Saturday, November 09, 2013

"The Enlightened Conservative"

As you'll note, this blog has been languishing (how many first lines of blog posts are some version of that?).  What time I have for blogging is now generally spent at the Cardus Daily.  More significantly, I spend most of my off-the-cuff energy on Twitter (@james_ka_smith).  [If you're not on Twitter, do consider it.  I've found it to be a blast.]  My longer online reflections appear as essays for Comment magazine.

In the meantime, not wanting to abandon the Ruskinian legacy of Fors Clavigera, I thought I might use this space as a kind of tumblr, a place to collect and curate some choice quotes that double as "notes to self."
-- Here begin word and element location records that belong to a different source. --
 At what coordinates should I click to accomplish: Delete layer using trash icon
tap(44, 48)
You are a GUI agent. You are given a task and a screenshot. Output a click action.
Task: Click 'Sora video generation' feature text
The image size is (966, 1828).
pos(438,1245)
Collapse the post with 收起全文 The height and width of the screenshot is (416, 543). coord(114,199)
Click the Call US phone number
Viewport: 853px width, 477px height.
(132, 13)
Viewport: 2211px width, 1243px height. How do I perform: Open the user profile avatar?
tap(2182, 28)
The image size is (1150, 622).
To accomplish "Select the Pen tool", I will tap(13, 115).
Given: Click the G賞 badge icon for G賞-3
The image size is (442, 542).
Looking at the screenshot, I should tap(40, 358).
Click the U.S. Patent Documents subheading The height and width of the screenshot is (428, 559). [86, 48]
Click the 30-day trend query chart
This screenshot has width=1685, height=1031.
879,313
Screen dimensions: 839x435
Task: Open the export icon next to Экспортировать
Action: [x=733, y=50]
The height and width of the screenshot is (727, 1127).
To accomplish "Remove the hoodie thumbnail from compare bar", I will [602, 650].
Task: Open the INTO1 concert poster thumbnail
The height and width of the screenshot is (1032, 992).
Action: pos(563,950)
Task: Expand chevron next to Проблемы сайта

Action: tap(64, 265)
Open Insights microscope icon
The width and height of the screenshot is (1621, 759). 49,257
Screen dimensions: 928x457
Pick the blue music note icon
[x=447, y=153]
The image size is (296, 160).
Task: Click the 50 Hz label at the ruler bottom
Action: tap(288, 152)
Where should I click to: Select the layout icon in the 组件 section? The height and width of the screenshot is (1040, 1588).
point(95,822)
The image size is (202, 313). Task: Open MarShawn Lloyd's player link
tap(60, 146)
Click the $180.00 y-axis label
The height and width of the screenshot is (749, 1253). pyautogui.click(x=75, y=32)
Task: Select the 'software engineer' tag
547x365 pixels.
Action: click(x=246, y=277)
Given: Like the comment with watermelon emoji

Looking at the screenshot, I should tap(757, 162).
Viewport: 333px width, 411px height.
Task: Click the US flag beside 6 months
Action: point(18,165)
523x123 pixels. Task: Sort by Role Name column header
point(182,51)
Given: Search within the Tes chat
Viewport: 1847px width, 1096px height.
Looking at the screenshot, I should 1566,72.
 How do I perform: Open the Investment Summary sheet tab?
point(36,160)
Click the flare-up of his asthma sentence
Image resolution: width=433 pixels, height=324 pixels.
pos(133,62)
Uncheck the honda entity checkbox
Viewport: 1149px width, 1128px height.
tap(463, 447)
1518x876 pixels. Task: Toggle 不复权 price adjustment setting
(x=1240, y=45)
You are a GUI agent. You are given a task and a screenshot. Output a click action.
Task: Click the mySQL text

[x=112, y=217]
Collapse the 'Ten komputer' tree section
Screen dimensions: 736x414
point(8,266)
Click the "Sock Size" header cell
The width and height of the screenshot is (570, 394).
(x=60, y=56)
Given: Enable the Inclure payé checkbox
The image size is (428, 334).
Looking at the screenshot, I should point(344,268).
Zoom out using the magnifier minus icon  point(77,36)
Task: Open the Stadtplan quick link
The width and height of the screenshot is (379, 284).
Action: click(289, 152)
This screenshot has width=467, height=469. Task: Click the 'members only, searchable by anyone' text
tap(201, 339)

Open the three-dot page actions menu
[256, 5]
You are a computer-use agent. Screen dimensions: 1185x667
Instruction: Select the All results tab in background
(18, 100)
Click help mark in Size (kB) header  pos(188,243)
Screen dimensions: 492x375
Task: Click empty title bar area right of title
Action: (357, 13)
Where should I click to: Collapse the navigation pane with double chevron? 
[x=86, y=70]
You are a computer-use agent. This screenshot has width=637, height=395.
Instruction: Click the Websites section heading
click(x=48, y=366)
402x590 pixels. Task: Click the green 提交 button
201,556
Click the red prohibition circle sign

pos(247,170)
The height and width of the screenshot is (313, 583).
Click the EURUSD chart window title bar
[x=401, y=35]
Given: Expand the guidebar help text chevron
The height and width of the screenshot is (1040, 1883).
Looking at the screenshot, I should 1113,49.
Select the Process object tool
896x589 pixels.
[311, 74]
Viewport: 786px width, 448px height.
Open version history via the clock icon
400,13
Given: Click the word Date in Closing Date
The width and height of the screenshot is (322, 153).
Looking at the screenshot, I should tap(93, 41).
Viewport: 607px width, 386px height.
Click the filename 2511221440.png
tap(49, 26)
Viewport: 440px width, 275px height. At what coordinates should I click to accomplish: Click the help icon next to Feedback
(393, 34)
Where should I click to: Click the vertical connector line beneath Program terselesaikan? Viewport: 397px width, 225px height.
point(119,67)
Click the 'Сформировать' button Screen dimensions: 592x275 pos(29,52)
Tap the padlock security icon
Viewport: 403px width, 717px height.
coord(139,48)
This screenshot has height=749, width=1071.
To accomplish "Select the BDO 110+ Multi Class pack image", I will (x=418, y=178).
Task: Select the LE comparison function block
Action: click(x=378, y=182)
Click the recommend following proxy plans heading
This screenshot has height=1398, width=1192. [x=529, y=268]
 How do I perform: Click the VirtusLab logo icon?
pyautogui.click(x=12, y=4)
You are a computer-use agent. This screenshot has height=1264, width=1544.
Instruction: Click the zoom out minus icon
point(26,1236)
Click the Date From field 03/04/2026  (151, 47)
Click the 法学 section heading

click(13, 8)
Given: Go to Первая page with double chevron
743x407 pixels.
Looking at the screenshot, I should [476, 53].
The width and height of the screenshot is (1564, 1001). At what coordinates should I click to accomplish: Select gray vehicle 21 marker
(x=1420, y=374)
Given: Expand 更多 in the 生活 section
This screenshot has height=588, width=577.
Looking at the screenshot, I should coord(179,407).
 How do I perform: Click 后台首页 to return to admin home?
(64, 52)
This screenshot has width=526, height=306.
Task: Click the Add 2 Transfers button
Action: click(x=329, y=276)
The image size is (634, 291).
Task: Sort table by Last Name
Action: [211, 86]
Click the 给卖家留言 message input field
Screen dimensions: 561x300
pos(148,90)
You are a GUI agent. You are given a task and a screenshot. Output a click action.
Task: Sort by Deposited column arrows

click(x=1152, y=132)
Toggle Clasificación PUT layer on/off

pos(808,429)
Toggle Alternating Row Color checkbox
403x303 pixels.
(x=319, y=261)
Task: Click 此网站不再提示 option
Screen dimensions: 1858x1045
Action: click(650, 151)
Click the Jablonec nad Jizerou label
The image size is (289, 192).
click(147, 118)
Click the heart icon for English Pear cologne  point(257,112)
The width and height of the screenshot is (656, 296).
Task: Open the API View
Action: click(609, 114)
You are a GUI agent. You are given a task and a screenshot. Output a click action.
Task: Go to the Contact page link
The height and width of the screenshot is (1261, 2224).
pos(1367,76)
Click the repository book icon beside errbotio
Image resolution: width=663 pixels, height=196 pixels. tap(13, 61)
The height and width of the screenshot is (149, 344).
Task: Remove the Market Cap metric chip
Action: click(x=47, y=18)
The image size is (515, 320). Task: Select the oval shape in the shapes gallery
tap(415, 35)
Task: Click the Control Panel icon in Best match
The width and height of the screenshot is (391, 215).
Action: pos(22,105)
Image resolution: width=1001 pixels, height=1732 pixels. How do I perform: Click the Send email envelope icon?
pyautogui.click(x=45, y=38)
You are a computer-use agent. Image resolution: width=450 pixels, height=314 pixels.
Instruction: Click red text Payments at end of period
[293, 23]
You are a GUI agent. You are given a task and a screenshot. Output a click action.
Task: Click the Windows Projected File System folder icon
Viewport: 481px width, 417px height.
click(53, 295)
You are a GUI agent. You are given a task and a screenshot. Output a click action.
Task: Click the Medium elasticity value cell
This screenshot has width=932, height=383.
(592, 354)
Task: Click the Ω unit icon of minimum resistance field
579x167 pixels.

In that spirit, I was interested to see that the good folks at The Imaginative Conservative are republishing Russell Kirk's Prospects for Conservatives: A Compass for Rediscovering the Permanent Things.  Here's a representative quote:

The enlightened conservative does not believe that the end or aim of life is competition; or success; or enjoyment; or longevity; or power; or possessions. He believes, instead, that the object of life is Love. He knows that the just and ordered society is that in which Love governs us, so far as Love can reign in this world of sorrows; and he knows that the anarchical or the tyrannical society is that in which Love lies corrupt. He has learned that Love is the source of all being, and that Hell itself is ordained by love. He understands that Death, when we have finished the part was assigned to us, is the reward of Love. He apprehends the truth that the greatest happiness ever granted to a man is the privilege of being happy in the hour of his death. He has no intention of converting this human society of ours into an efficient machine for efficient machine-operators, dominated by master mechanics. Men are put into this world, he realizes, to struggle, to suffer, to contend against the evil that is in their neighbors and in themselves, and to aspire toward triumph of Love. They are put into this world to live like men, and to die like men. He seeks to preserve a society which allows men to attain manhood, rather than keeping them with him bonds of perpetual childhood. With Dante, he looks upward from this place of slime, this world of gorgons and chimeras, toward the light which gives Love to this poor earth and all the stars.